Di sinilah pentingnya
belajar ilmu agama sedini mungkin. Sayyidina Umar RA berkata :
تَفَقَّهُوا
قَبْلَ أَنْ تُسَوَّدُوا
Belajarlah sebelum kalian dijadikan
sebagai orang yang terpandang atau dimuliakan. [Shahih Bukhari]
Agama islam itu bersumber dari Al-Quran dan
hadits yang berbahasa Arab. Allah SWT menegaskan hal ini dalam firman-Nya :
إِنَّا أَنْزَلْنَاهُ
قُرْآنًا عَرَبِيًّا لَعَلَّكُمْ تَعْقِلُونَ
Sesungguhnya kami menurunkannya berupa al-Quran
yang berbahasa arab supaya kalian memahaminya. [QS Yusuf : 2]
Ibnu Katsir menjelaskan :
وذلك لأَنَّ لُغَةَ الْعَرَبِ أَفْصَحُ
اللُّغَاتِ وَأَبْيَنُهَا وَأَوْسَعُهَا، وَأَكْثَرُهَا تَأْدِيَةً لِلْمَعَانِي
الَّتِي تَقُوْمُ بِالنُّفُوْسِ
“Yang demikian itu
(bahwa Al-Qur’an diturunkan dalam bahasa Arab) karena bahasa Arab merupakan bahasa
yang paling fasih, jelas, luas, dan maknanya lebih mengena lagi cocok untuk
jiwa manusia. [Tafsir Al-Qur’an Al-Adzim]

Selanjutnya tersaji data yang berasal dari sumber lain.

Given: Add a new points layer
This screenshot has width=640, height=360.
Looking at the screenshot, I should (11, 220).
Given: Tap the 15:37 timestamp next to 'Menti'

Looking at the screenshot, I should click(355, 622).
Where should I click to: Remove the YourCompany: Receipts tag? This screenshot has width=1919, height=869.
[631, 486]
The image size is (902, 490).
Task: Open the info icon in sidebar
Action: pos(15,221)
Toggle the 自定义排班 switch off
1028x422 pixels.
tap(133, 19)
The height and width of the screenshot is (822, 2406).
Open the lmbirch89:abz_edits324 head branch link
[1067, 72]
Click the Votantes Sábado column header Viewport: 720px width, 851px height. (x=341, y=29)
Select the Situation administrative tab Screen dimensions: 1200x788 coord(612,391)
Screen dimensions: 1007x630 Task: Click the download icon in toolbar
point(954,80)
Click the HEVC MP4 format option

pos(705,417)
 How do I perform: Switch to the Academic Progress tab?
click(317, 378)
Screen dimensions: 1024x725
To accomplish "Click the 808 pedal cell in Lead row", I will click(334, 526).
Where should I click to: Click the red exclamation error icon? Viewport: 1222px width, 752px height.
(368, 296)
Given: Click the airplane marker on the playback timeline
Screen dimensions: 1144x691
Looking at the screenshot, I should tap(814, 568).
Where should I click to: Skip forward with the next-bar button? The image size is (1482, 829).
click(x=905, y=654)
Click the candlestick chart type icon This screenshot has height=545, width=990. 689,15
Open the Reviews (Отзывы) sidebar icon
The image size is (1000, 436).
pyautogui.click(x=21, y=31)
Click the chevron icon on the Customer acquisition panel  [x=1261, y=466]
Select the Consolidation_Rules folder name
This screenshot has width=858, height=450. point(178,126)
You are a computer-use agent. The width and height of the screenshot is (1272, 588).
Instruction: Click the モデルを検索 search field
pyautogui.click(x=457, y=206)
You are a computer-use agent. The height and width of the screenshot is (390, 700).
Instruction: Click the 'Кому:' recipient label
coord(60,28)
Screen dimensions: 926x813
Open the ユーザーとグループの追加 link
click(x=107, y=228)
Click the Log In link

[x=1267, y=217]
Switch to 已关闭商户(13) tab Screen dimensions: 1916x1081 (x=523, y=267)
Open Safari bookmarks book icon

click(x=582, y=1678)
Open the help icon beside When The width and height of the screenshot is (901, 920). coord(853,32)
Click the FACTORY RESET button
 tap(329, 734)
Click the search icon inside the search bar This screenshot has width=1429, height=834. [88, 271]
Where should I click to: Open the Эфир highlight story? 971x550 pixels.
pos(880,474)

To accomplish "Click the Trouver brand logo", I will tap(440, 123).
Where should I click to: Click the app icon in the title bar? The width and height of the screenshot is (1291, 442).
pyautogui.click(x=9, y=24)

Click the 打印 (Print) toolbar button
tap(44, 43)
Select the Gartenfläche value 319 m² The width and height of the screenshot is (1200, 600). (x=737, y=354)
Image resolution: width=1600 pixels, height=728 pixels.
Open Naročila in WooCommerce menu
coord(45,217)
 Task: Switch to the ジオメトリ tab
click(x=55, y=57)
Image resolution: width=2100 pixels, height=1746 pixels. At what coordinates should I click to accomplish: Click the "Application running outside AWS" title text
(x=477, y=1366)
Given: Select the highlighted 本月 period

Lebih lanjut beliau mengatakan : “Oleh karena
itu kitab yang paling mulia diturunkan (Al-Qur’an) kepada rasul yang paling
mulia (Muhammad SAW), dengan bahasa yang termulia (bahasa Arab), melalui
perantara malaikat yang paling mulia (Jibril), ditambah diturunkan pada dataran
yang paling muia diatas muka bumi (tanah Arab), serta awal turunnya pun pada
bulan yang paling mulia (Ramadhan), sehingga Al-Qur’an menjadi sempurna dari
segala sisi.” [Tafsir Al-Qur’an Al-Adzim]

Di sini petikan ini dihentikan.